- Sputnik International
Get the latest news from around the world, live coverage, off-beat stories, features and analysis.

Stockholm court rejects lawsuit against Russian uranium trader-1

(Adds Russian nuclear agency's quote, background in paras 3-8)

MOSCOW, June 13 (RIA Novosti) - The Stockholm Arbitration Court quashed Wednesday a lawsuit filed by a U.S. nuclear services company against Russian state-controlled nuclear fuel supplier Techsnabexport, an informed source reported.

Globe Nuclear Services and Supply Ltd. sought nearly $1 billion to compensate for an alleged breach of contractual obligations in uranium deliveries.

The Russian Agency for Nuclear Power later confirmed the court's decision to reject the GNSS lawsuit.

"We are aware of the decision made by the Stockholm [Arbitration] court," Sergei Novikov, a spokesman for the agency, said. "In addition, the court decided to charge GNSS $5 million in litigation costs."

The suit was initiated on 31 October 2003 when Techsnabexport announced that as of 1 January 2004 it would halt deliveries of uranium to GNSS being carried out under a deal to convert Russian high-enriched uranium to low-enriched uranium for power plants, known as the HEU-LEU agreement. The Russian nuclear fuel and services company insisted that the contract with GNSS contravened Russia's national interests.

Dataset items

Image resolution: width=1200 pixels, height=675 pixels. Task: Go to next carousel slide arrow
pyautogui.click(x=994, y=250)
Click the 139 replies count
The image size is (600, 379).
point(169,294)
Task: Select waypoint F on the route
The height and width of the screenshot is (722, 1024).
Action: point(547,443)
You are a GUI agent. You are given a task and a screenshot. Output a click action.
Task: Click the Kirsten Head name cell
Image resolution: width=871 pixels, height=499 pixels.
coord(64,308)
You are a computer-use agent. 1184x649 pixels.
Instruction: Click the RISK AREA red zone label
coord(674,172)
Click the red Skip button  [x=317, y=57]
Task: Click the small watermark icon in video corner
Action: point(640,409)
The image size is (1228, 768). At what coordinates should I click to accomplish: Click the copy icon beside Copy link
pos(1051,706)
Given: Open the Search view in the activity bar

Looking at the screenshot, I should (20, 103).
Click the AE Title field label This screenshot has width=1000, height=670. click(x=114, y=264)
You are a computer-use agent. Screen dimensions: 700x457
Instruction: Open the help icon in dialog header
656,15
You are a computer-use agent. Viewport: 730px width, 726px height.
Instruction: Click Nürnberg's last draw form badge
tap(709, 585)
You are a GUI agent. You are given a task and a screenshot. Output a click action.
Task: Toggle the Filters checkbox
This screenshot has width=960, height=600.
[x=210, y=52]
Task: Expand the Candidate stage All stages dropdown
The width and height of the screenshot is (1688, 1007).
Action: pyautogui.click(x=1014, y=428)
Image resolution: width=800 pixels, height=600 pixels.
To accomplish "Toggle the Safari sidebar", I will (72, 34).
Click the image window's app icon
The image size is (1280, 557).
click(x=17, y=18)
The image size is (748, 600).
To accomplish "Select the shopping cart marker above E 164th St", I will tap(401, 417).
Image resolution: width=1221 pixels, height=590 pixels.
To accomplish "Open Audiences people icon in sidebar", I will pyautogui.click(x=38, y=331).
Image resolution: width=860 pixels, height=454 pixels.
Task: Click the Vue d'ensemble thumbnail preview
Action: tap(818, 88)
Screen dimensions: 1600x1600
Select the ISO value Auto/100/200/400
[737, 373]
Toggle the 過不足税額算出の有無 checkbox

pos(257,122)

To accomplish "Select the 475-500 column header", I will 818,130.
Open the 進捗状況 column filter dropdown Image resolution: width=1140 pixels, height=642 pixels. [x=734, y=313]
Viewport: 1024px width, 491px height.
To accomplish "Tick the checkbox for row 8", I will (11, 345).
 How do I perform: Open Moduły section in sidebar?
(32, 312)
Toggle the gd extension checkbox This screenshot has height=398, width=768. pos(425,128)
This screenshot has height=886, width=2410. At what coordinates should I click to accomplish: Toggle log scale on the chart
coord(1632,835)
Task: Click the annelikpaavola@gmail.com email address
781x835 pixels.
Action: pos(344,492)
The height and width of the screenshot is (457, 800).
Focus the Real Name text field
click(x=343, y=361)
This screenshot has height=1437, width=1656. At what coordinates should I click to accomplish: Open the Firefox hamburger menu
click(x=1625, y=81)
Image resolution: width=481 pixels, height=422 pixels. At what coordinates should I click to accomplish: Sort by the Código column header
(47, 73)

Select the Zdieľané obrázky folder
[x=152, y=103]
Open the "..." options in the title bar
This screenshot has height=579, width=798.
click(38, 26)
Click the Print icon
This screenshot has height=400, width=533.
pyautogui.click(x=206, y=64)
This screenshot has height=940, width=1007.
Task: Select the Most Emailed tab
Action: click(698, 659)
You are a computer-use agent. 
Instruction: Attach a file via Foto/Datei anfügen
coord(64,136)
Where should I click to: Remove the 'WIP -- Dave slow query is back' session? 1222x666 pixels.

Work instruction 1: According to the news article on the Stockholm court's ruling against the GNSS lawsuit, how much did the court decide to charge GNSS in litigation costs?
Work instruction 2: Resume the news article on the Stockholm court's ruling against the GNSS lawsuit, picking up after its final sentence.

Final answer 1: $5 million.

Final answer 2:
Techsnabexport claimed that GNSS operations were non-transparent in terms of market distribution, end-users and quantities of the uranium allocated. It also claimed that the financial standing of GNSS was uncertain.

In retaliation, GNSS filed a suit with a U.S. circuit court to overrule Techsnabexport's decision to halt delivery of uranium and initiated legal proceedings in a Swedish arbitration court.

The HEU-LEU contract, also known as the Megatons to Megawatts agreement, was signed in February 1993 and expires in 2013. It aims to convert 500 metric tons of high-enriched uranium (HEU), enough to supply 20,000 nuclear warheads, from dismantled Russian nuclear weapons into low-enriched uranium (LEU), to be used in commercial reactors in the U.S.